Your objective: Pictures must not be copied, but every entry must be reproduced exactly.

━━ Given data

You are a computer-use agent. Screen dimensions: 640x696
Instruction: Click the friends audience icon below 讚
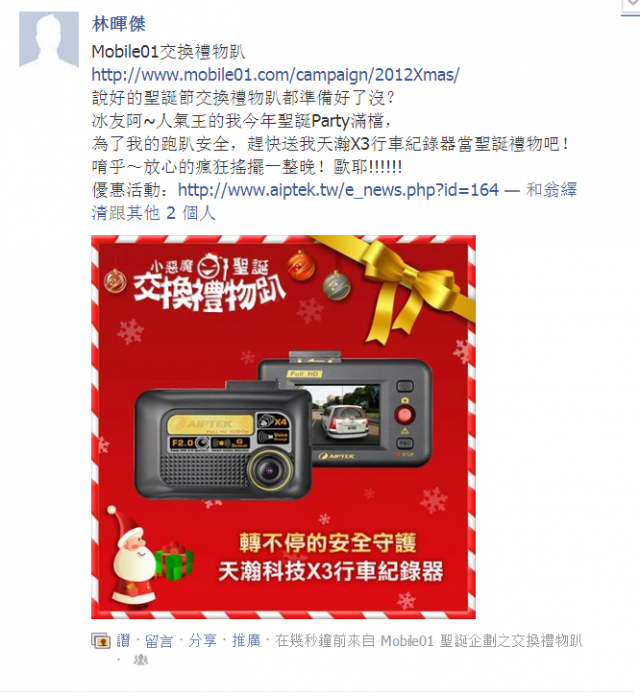coord(140,660)
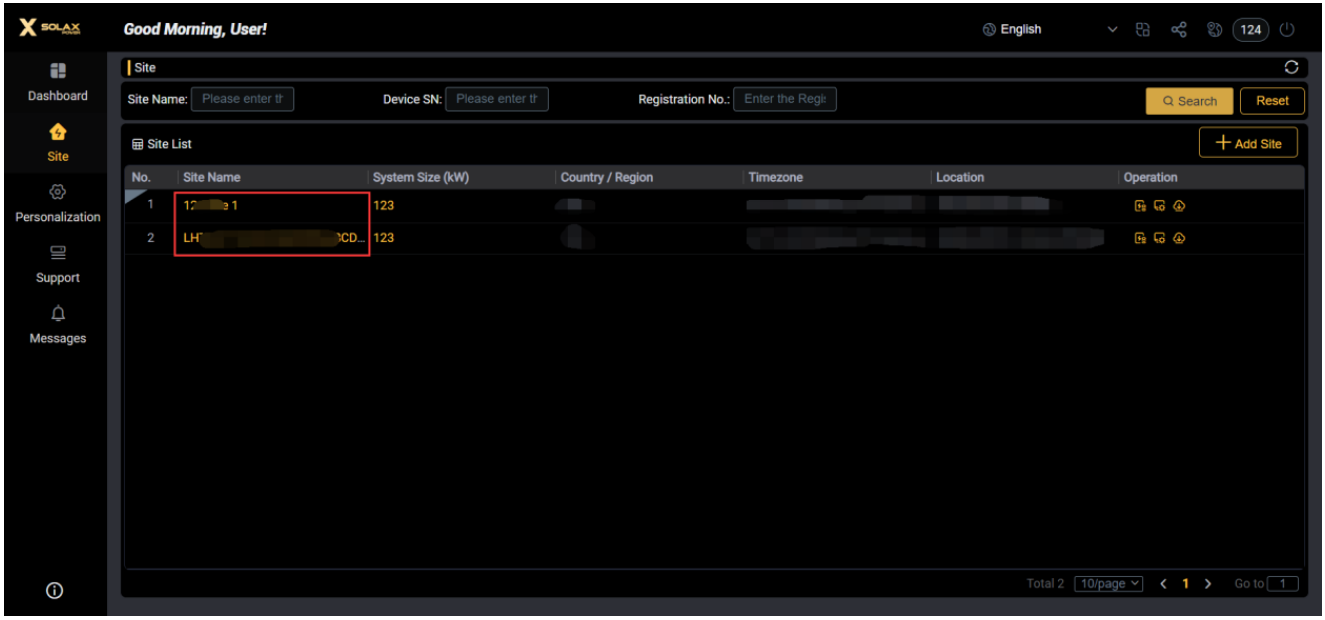Click the Add Site button

[1248, 143]
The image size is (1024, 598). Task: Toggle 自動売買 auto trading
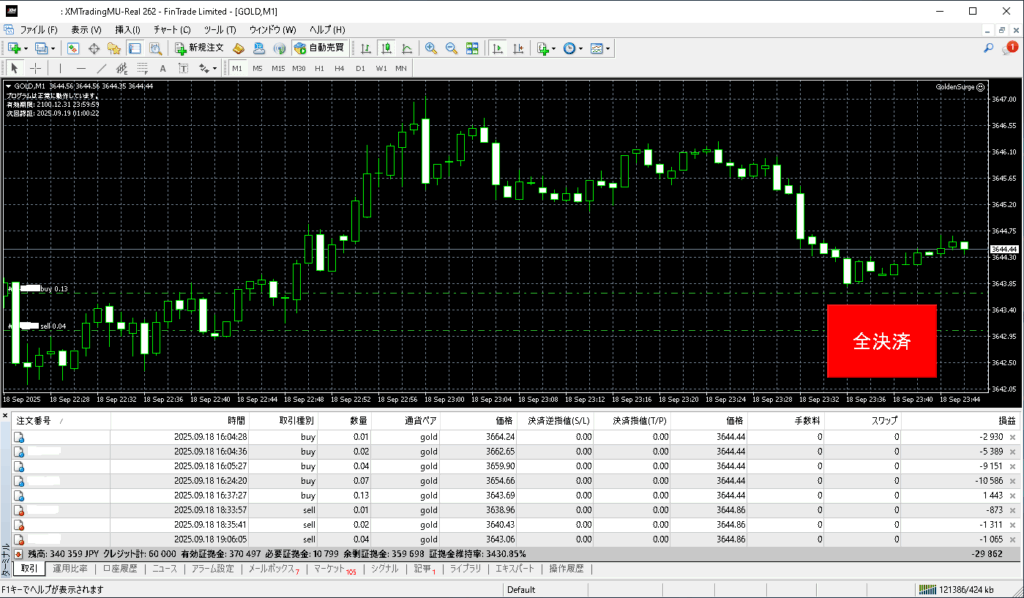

━━━━

Exercise solution:
You are a computer-use agent. Screen dimensions: 640x696
Instruction: Click the friends audience icon below 讚
coord(140,660)
Click the Add Site button

[1248, 143]
The image size is (1024, 598). Task: Toggle 自動売買 auto trading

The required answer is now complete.